Increased spontaneous immunoglobulin secretion associated with cyclophosphamide-induced immune suppression.

Spontaneous immunoglobulin (Ig) secretion by cells from multiple sclerosis (MS) patients (in the progressive phase) treated with monthly pulse doses of cyclophosphamide (CY) (1000-1600 mg/M2) was measured using the protein A plaque assay, to evaluate the effect of CY treatment on B-cell function. Surprisingly, an increase, rather than a decrease, in Ig-secreting cells was seen following CY treatment.
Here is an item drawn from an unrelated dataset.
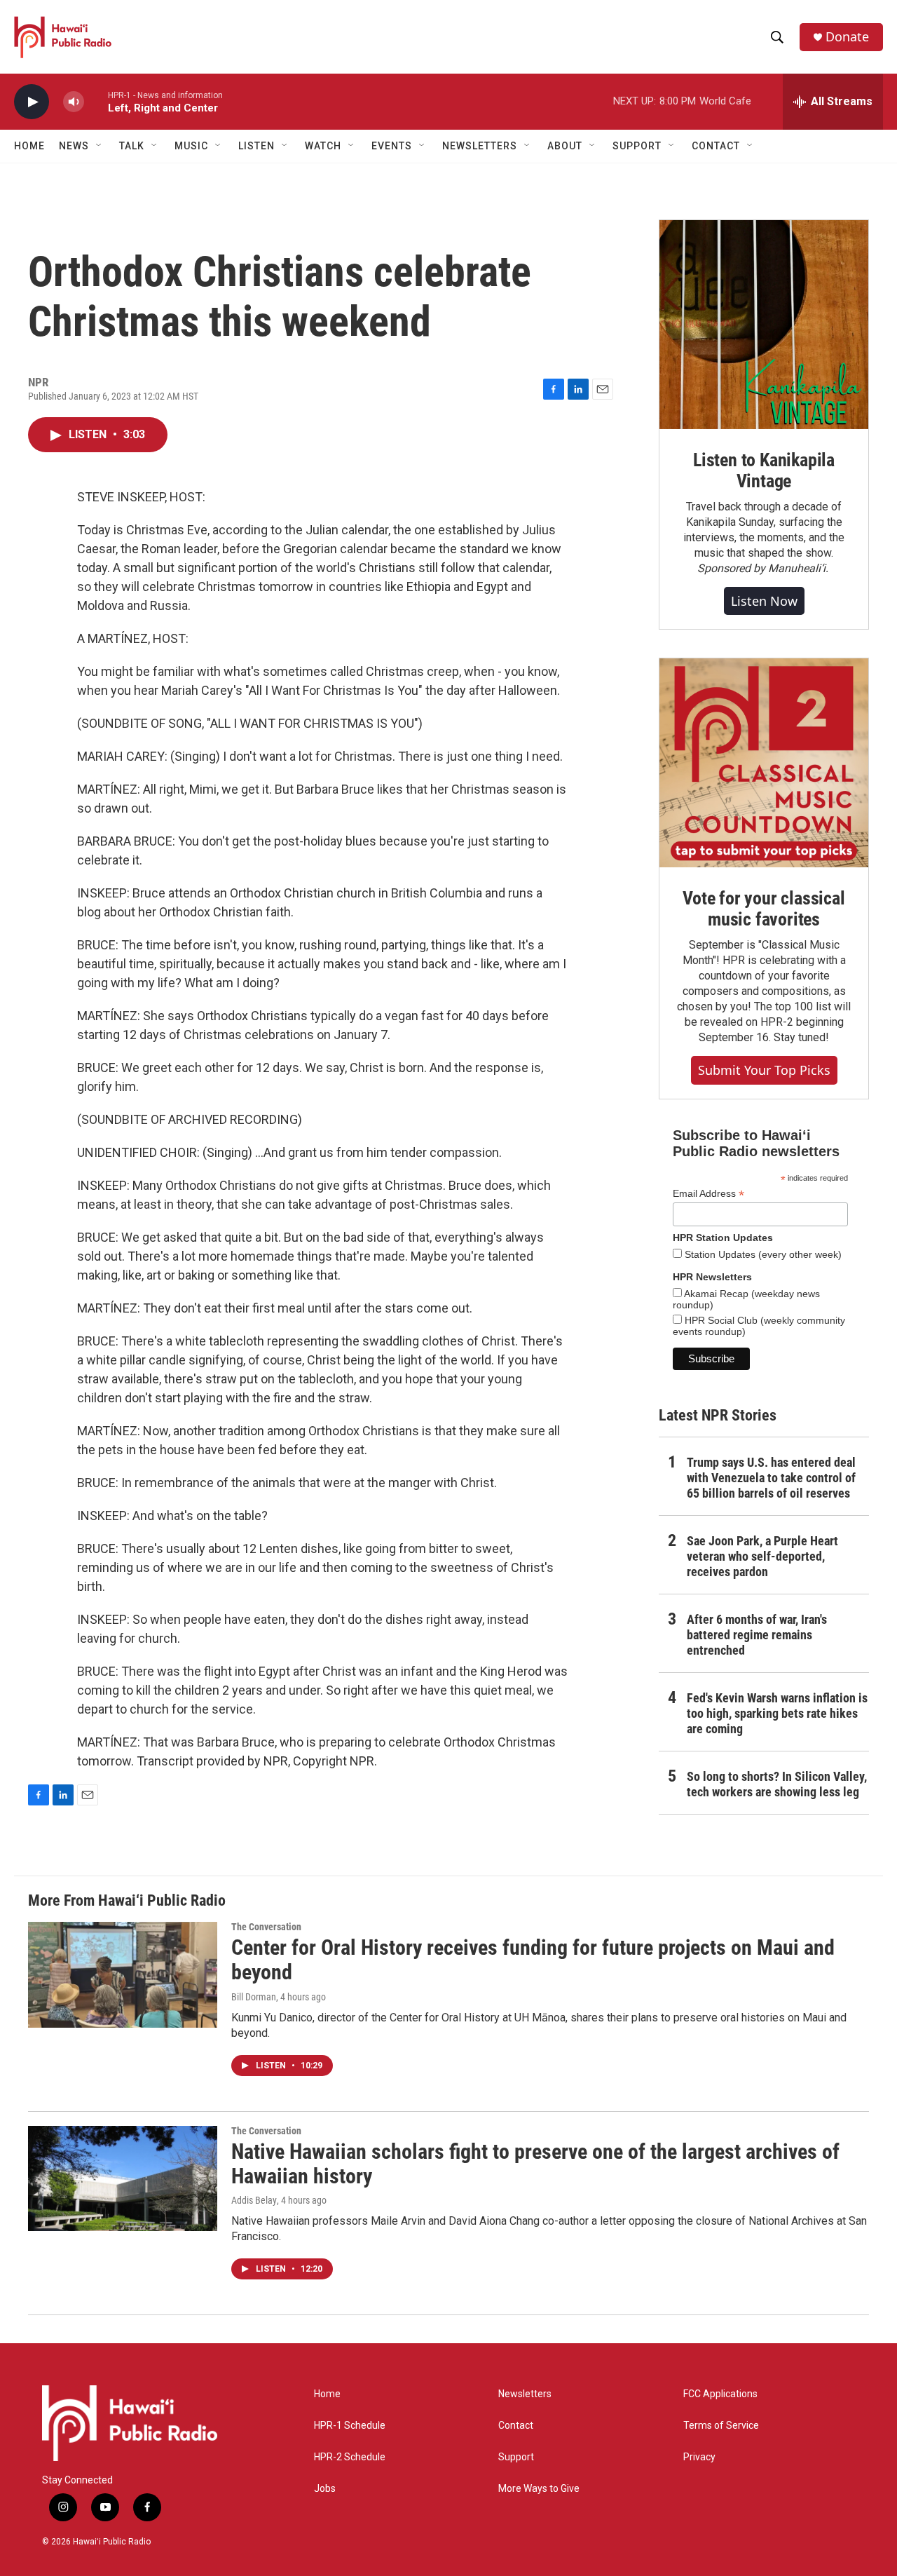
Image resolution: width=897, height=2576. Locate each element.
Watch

CY-treated MS patients averaged 1380 +/- 535 spontaneous total (IgM + G + A) Ig plaque-forming cells (PFC) per 1 X 10(6) peripheral blood mononuclear cells (MNC), measured at 15-22 days after monthly CY administration, while healthy adults had 280 +/- 47 Ig PFC/10(6) MNC, and MS patients not treated with CY had 300 +/- 43 Ig PFC/10(6) MNC. The observed increase was due to an increase in IgG and IgA PFC. PFC levels remained elevated for 4 weeks following CY treatment, decreasing to control levels by 7-8 weeks post-CY. A small increase in serum IgG level was noted after greater than 12 months of pulse CY therapy; no increase was seen in CSF IgG levels. A preferential decrease in the number of CD4+ T cells was also seen in the CY-treated MS patients. We propose that the observed increase in the number of spontaneous Ig PFC was due to the CY-induced disruption of the CD4+ T cell-mediated control of in vivo activated B cells.